L’ONG Amnesty International a appelé, dans un communiqué publié lundi 3 avril sur son site, les autorités algériennes à libérer tous les journalistes injustement détenus, à abandonner toutes les inculpations à caractère politique portées contre au moins six d’entre eux, et à annuler la condamnation du journaliste Ihsane El Kadi.
Le journaliste El Kadi a été condamné le 2 avril par le tribunal de Sidi M’Hamed à Alger à cinq années de prison, dont deux avec sursis, «sur la base d’accusations infondées liées au fait d’avoir perçu des financements dans le but de se livrer à de la ‘propagande politique’ et de porter ‘atteinte à la sécurité de l’Etat’», souligne Amnesty.

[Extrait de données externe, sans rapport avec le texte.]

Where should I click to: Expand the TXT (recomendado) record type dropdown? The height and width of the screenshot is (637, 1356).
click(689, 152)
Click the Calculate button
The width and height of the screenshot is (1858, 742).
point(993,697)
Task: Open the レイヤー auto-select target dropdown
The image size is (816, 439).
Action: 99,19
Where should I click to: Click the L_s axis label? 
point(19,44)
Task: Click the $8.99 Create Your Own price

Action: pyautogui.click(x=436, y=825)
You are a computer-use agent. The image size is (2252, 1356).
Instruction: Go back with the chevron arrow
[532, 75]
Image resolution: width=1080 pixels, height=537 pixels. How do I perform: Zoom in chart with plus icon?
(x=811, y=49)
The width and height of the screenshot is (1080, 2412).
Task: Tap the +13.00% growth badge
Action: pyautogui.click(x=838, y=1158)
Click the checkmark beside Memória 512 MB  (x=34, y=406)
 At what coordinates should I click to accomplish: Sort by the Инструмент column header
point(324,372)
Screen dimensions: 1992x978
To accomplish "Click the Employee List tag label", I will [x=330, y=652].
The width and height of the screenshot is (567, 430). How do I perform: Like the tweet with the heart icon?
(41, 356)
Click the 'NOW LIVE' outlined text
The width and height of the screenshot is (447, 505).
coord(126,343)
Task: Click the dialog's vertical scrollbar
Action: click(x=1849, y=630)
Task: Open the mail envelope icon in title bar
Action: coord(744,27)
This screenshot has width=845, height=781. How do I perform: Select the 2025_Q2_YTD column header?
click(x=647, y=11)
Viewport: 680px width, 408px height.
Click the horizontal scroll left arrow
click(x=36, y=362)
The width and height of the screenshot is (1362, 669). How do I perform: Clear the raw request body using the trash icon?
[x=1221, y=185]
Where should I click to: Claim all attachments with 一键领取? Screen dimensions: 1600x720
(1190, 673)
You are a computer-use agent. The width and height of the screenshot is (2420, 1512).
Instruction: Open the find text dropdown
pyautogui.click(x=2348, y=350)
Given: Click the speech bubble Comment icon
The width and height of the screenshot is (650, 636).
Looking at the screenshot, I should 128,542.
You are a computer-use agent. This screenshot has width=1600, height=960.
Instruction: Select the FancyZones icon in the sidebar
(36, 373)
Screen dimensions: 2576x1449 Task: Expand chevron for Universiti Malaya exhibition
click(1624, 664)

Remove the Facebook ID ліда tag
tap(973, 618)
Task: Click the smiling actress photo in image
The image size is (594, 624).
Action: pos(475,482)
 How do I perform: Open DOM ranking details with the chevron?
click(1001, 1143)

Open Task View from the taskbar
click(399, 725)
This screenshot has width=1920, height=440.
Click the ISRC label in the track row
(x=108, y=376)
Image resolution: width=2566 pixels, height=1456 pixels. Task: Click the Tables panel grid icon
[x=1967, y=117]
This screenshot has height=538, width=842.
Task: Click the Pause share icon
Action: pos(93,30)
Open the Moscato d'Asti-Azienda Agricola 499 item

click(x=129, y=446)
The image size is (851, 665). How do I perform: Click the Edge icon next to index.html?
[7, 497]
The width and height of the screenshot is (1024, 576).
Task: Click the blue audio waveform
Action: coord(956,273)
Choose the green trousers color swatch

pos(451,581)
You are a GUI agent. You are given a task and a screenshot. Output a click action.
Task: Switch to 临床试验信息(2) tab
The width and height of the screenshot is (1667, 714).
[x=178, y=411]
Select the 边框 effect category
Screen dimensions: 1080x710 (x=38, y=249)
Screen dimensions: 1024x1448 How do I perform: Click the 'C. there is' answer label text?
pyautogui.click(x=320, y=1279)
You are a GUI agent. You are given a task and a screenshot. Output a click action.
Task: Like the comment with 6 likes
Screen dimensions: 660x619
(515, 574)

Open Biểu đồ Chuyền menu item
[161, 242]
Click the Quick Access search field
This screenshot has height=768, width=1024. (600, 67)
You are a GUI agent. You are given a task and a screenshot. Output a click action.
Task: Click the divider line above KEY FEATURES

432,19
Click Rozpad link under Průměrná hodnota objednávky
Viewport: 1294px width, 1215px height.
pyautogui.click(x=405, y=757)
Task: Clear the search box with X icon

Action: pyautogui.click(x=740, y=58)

Il avait publié, le 24 décembre, peu avant son arrestation, une analyse sur les prochaines élections présidentielles en Algérie en 2024, dans laquelle il critiquait le rôle de l’armée algérienne.
Selon Amna Guellali, directrice régionale adjointe pour l’Afrique du Nord et le Moyen-Orient à Amnesty, «Ihsane El Kadi est le dernier journaliste en date pris pour cible par les autorités algériennes dans le cadre de l’offensive visant les médias indépendants. Elles prennent des mesures extrêmes pour étouffer les voix critiques, alors que la Constitution algérienne protège les droits à la liberté d’expression et à la liberté de la presse».
L’ONG relate que ces derniers mois, un tribunal a condamné à mort par contumace un journaliste algérien accusé d’espionnage et au moins cinq autres font l’objet de poursuites pour des accusations infondées, la plupart en lien avec la «diffusion de fausses informations». Au moins trois médias accusés de diffuser des émissions en ligne sans autorisation ont également été fermés.
Pour Amnesty, tous les journalistes emprisonnés uniquement pour avoir exercé leur droit à la liberté d’expression, y compris sur la base d’accusations grotesques de diffusion de «fausses nouvelles» doivent être libérés immédiatement et ce, sans conditions.
«Se servir de lois fallacieuses pour bâillonner le journalisme est totalement inacceptable. Les médias en Algérie devraient être libres d’exercer leur droit à la liberté d’expression, que protège le droit international», a martelé Amna Guellali.